(Source data)
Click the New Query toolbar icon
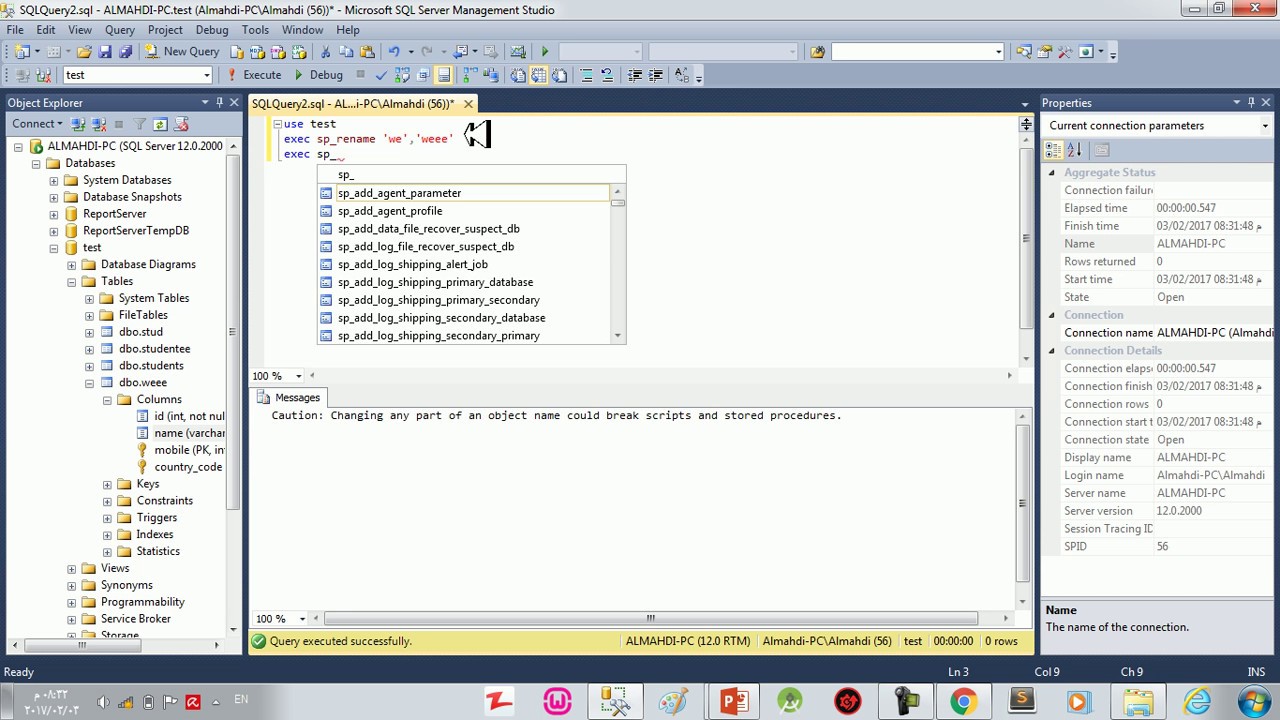This screenshot has width=1280, height=720. click(x=182, y=51)
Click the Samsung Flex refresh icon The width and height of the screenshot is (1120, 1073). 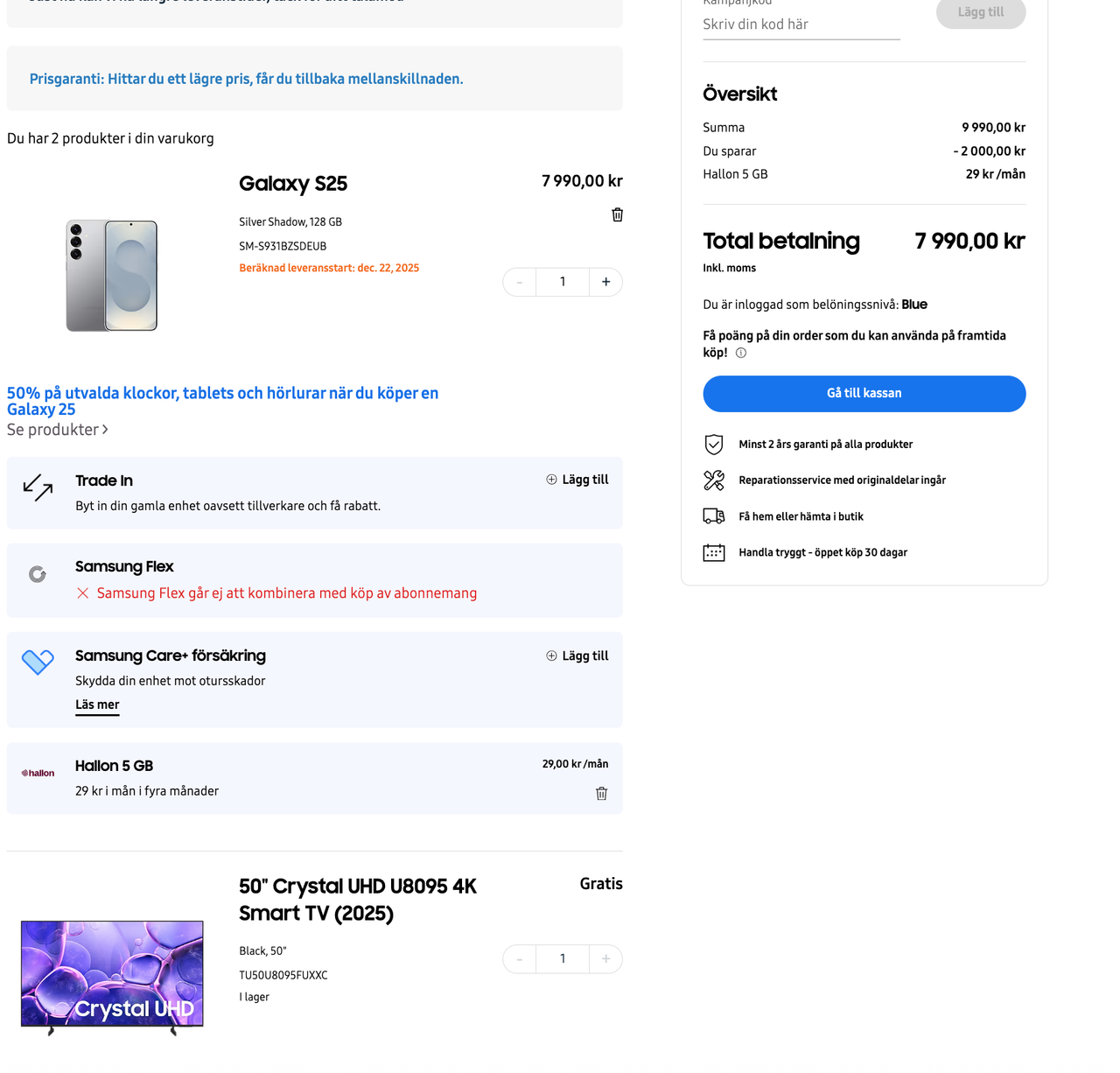click(38, 574)
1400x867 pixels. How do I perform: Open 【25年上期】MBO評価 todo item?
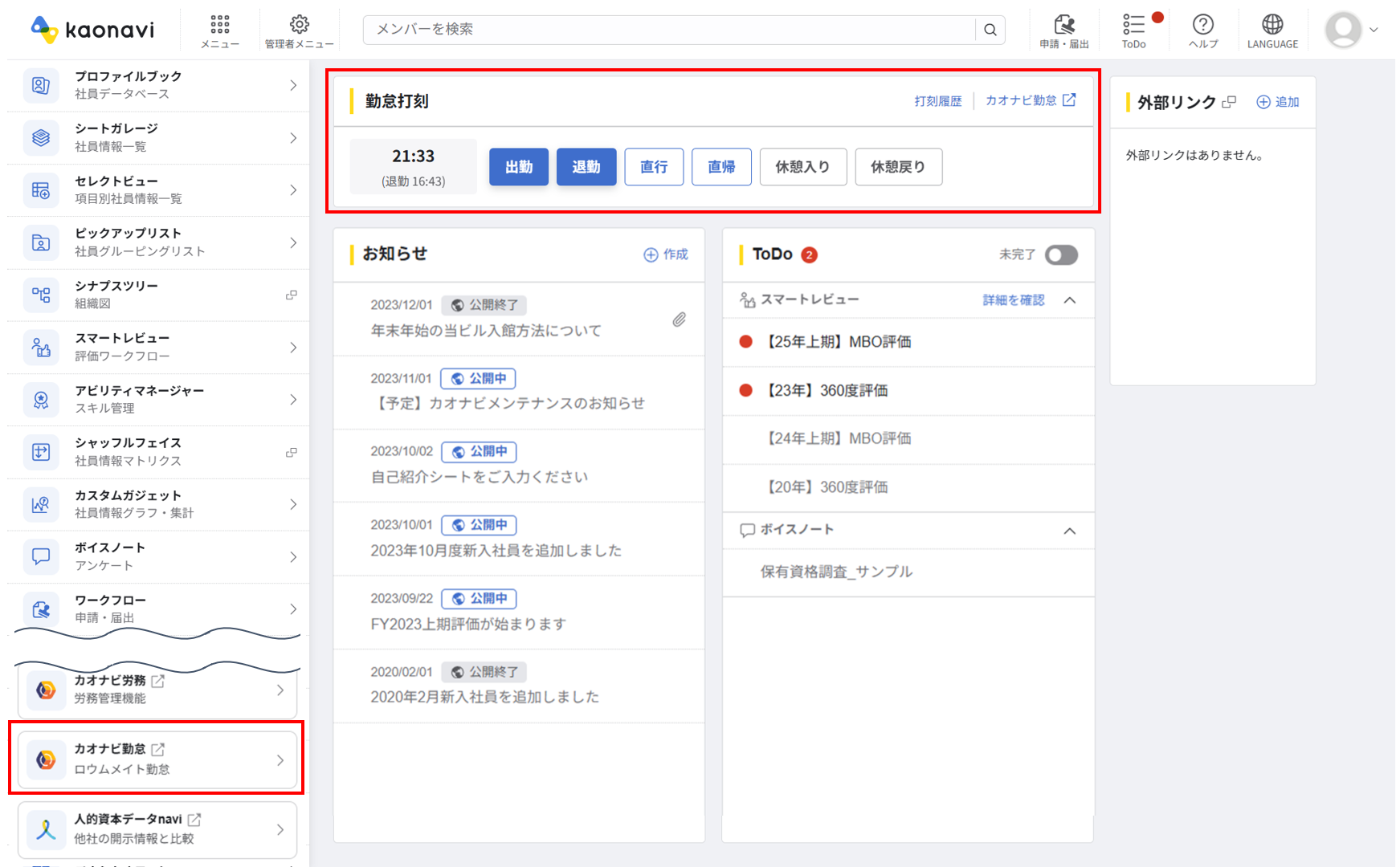click(x=839, y=342)
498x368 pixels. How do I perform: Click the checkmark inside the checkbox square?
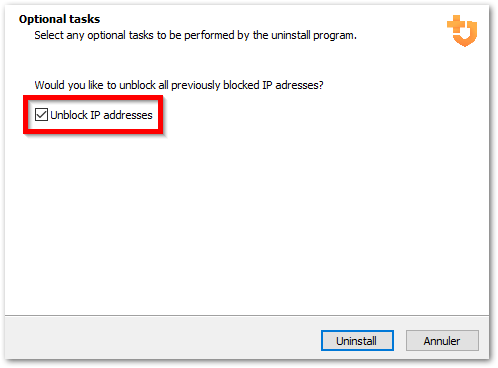[41, 115]
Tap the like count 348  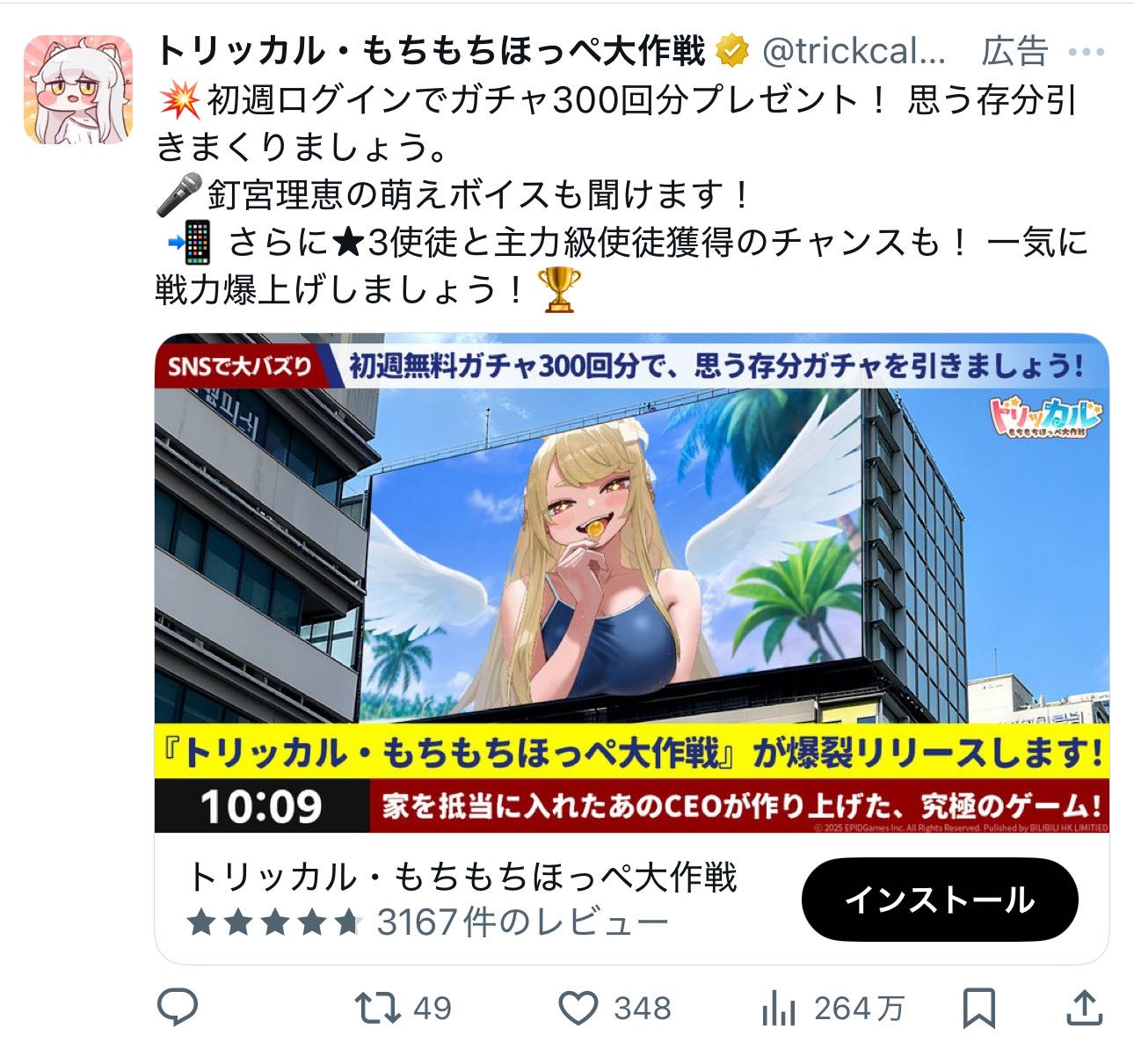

_Stated task_. Output the lines of the listing above as a JSON list of strings, one string per line and omitting blank lines, starting at the line that contains "498x368 pixels. How" and ending at the last line of the listing. Leave the pictures out of the answer.

_Expected output_.
[
  "498x368 pixels. How do I perform: Click the checkmark inside the checkbox square?",
  "[41, 115]",
  "Tap the like count 348  "
]